How creativity can help us calm anxiety
Ayurveda - India’s ancient science of life - teaches that turning to creativity and walks in nature during challenging times can help us calm anxiety and stay grounded.
When we bring mindfulness to our creative activities we keep our mind occupied in the present moment, and the present moment is our only place of power.
Fretting over the future and feeling swamped by “what if” thoughts and fear for our loved ones is natural during this global health crisis. To keep anxiety in check we need to ask ourselves daily: “am I doing the best I can for myself today?”
We can’t change what’s going on outside.

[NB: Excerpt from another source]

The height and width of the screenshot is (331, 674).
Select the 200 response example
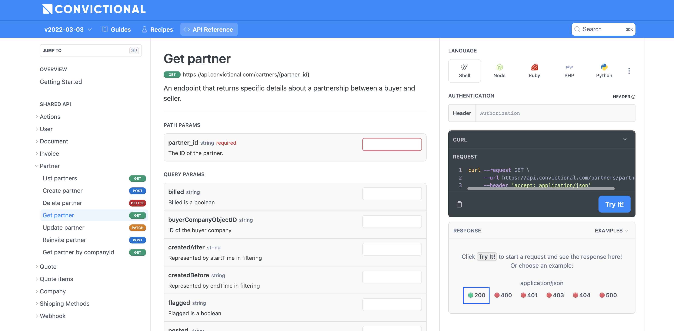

We can’t change how others are handling this crisis, all we can change is how we are responding.
Making good choices in the moment in self-care and nutrition will support us in weathering this storm while doing the best we can to protect our immune system and wellbeing.

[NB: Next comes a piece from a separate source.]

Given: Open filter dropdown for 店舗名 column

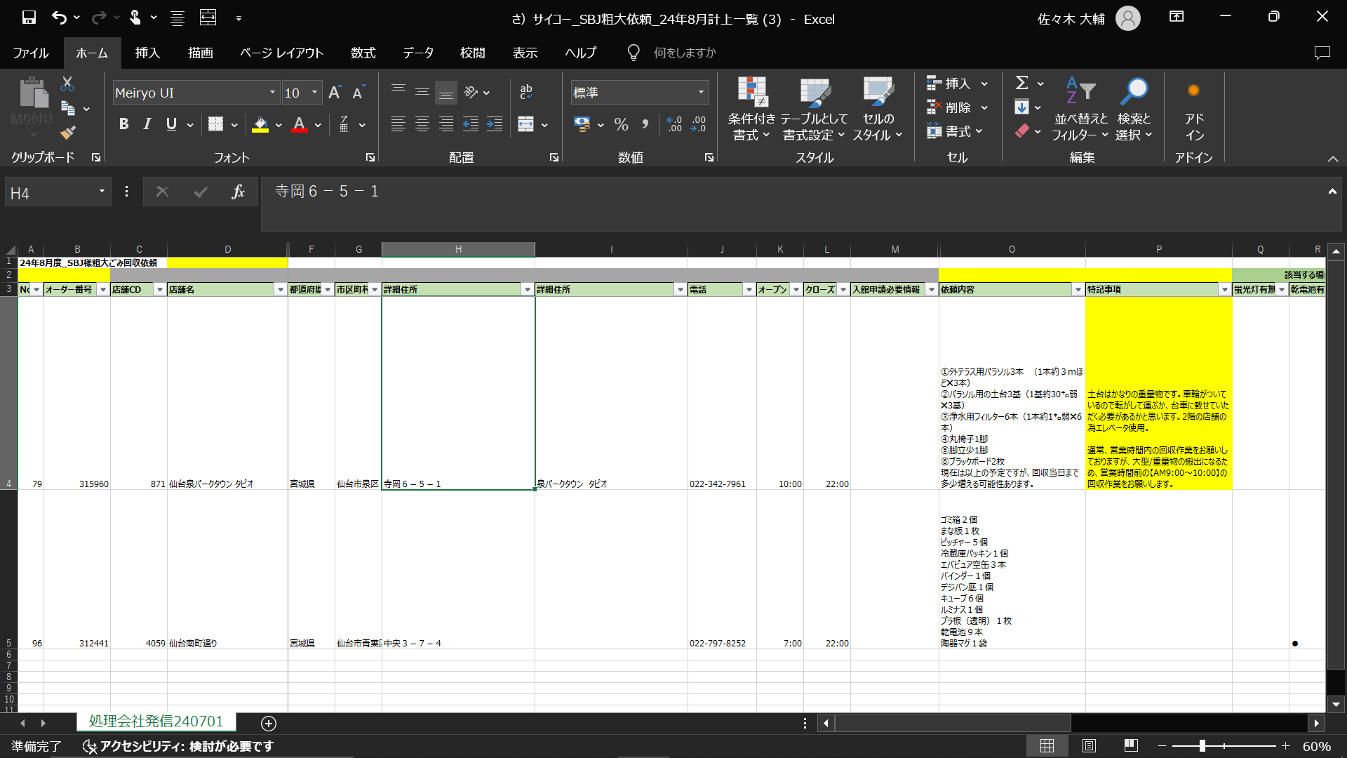Looking at the screenshot, I should [280, 289].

Anxiety and feeling and isolated due to coronavirus lockdown
The power hearing each other and being present in conversations, even though we can’t be together physically.
The importance of checking in on our feelings
It’s important to ask ourselves daily “How am I doing today?”
Noting our anger, fear or frustration helps us honour our feelings and then choose how we will respond. Instead of stuffing our feelings down or going to distraction through scrolling on social media, it’s helpful to pause and check in.
Ask yourself: “How do I feel and what do I need?”
Your response might include:
Asking for support. That support might be a talk with a friend, or professional counselling or anxiety support coaching.
Taking a walk. Being mindful in nature, counting your steps, noting the sound of your feet on the earth, listening out for birds, or noting the colours of leaves and flowers all help enter the present moment and calm anxiety.
Cooking a healthy meal There’s time in isolation to slow down and practice cooking with awareness, focus on healing herbs and spices and cook with gratitude.
Reading Maybe you have books you’ve been wanting to read, but didn’t have the time. Choose titles that engage your mind and bring inspiration or education. Give your mind something else to chew on then anxiety.
In difficult times, we get to appreciate the kindness of others
Appreciating acts of kindness helps us see the good in others and the unity that is often present during a large-scale crisis.
Gratitude is a powerful antidote to anxiety.